I saw a video online the other day that was one of those 5-second reels of some metro-sexual man nodding in agreement to the statement:
“Can we normalize being in your 30s and still not knowing what you want to do?”
Then, the man made a heart with his hands, and the video played over again.
I don’t like to take social media content as truth, but I got kind of mad when I saw this video. It made me think about the world that we live in. It made me think about the way that I used to think about myself. It made me think about the way that many men (and women) are living today.
Most importantly, it made me think about the difference between happiness, success, and peace.
Here’s how you can work to build all 3 in your life, regardless of your age.
(Disclaimer: It’s hard)
The risk of moving.
A year ago this week, I loaded pretty much my entire life into my little Toyota RAV-4 and drove down to Austin, Texas, for a month of Jiu-Jitsu training and focused writing.
I didn’t tell anyone at the time, but this was essentially the test to see if I could move to Texas and train full-time here.
The last time I moved out of Chicago, I was still a boy. I was 18, fresh out of high school, had no idea what I wanted to do with my life, and I was deeply insecure.
The move didn’t work out. I left after about a year.
In the process of moving away, I became depressed, embarrassed that I couldn’t “make it work” in a new place, and terrified that I was never going to be able to stray too far away from the comfort of my family and childhood home.
From 19-25, I moved back to Chicago and lived there. During this time, I got pretty good at Jiu-Jitsu, became a writer, built a career, graduated college, and completely reinvented myself as a person from who I was when I left the first time.
When I moved away from Chicago the second time, I was anxious about moving again (what if my history repeated itself?), but I was prepared.
I moved with a purpose that I had built for myself.
That’s the first step to being happy and not a baby:
Don’t find a purpose, build one.
Brick by brick.
The risk of failure.
My second move was a risk in many different ways.
I was not financially well-off when I moved to Texas. I also wasn’t moving to work on some cool business or at a startup, I was moving to grapple.
I did not have a job. I am not famous enough in Jiu-Jitsu to make a living off of my name alone.
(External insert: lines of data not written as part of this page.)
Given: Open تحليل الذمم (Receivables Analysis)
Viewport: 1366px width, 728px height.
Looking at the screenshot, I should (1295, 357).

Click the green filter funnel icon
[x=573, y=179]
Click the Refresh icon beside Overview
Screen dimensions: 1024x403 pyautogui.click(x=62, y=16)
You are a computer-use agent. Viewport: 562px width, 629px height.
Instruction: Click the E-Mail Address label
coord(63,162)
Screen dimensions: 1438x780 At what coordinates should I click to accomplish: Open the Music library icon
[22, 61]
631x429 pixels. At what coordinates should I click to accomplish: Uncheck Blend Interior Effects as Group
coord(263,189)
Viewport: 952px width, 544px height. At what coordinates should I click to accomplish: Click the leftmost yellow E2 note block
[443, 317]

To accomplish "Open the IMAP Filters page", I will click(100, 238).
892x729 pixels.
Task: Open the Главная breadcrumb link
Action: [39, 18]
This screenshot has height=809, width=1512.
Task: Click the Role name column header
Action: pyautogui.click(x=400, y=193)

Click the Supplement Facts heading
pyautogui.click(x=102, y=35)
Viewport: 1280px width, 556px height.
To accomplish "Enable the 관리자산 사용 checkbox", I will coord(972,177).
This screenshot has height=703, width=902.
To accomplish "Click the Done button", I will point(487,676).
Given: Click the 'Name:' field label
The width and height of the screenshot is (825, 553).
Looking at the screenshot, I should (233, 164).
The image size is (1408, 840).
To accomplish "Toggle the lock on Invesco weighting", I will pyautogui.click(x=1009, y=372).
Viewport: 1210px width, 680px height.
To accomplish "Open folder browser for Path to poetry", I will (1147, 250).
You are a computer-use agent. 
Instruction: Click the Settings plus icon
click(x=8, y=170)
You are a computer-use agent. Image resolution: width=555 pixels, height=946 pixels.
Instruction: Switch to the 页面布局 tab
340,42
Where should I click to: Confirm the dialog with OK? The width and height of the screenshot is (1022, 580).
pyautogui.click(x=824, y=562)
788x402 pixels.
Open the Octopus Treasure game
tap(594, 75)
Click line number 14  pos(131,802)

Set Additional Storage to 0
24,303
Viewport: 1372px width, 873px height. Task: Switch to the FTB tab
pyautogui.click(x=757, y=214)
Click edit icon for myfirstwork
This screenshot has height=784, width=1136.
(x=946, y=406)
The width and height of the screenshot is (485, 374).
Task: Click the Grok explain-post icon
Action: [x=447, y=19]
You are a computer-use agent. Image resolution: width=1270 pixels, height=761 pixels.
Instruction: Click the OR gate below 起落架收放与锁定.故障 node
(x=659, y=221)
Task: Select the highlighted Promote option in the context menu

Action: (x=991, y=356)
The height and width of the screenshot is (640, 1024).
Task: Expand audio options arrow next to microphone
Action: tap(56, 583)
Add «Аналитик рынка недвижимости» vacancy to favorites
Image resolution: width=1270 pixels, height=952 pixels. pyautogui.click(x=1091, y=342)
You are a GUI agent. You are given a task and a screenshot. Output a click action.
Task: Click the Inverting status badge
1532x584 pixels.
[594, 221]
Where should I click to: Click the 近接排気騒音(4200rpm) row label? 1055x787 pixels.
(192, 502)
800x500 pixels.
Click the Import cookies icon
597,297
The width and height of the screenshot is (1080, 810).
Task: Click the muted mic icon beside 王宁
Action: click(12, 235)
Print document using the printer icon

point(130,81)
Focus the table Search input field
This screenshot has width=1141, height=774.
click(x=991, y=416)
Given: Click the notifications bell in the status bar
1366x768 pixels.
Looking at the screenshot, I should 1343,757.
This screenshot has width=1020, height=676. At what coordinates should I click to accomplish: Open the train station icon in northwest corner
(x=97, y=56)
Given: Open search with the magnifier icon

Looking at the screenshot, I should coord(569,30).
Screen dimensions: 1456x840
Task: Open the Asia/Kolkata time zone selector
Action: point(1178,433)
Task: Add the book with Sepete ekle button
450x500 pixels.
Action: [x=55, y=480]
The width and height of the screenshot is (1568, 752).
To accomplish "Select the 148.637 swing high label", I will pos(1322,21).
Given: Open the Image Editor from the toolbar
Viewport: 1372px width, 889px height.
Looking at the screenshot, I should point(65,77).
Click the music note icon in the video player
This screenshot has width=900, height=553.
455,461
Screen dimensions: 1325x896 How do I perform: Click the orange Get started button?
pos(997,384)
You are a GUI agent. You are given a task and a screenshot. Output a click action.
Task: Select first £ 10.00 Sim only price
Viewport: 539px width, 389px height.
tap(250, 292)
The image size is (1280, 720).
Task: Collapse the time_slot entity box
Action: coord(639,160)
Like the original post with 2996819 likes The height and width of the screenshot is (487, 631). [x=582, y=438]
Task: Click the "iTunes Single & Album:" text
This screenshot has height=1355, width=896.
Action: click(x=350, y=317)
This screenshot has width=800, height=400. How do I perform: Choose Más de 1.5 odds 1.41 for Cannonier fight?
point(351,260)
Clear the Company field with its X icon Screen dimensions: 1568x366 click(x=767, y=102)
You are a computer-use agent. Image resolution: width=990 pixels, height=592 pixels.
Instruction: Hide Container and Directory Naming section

The chances of the move failing due to finances were far better than I was willing to admit. Although I didn’t tell anyone, I was really short on rent payments for the first 7 months that I lived in Austin. I maxed out a credit card, invested a lot in myself, and although I had “control of my calendar”, I was really just working from the moment I got out of bed in the morning until I finally shut my laptop off late at night.
It was a long grind, and it made me feel lost. It made me feel like I didn’t really know what I wanted out of my life.
Burnout does that to a man.
That leads nicely to our second lesson about happiness and strength:
Your purpose is not strong if can’t survive a few tough storms.
The universe will give you what you want, but it won’t be easy and it won’t be free.
Engaging with risk should create strength, not risk aversion.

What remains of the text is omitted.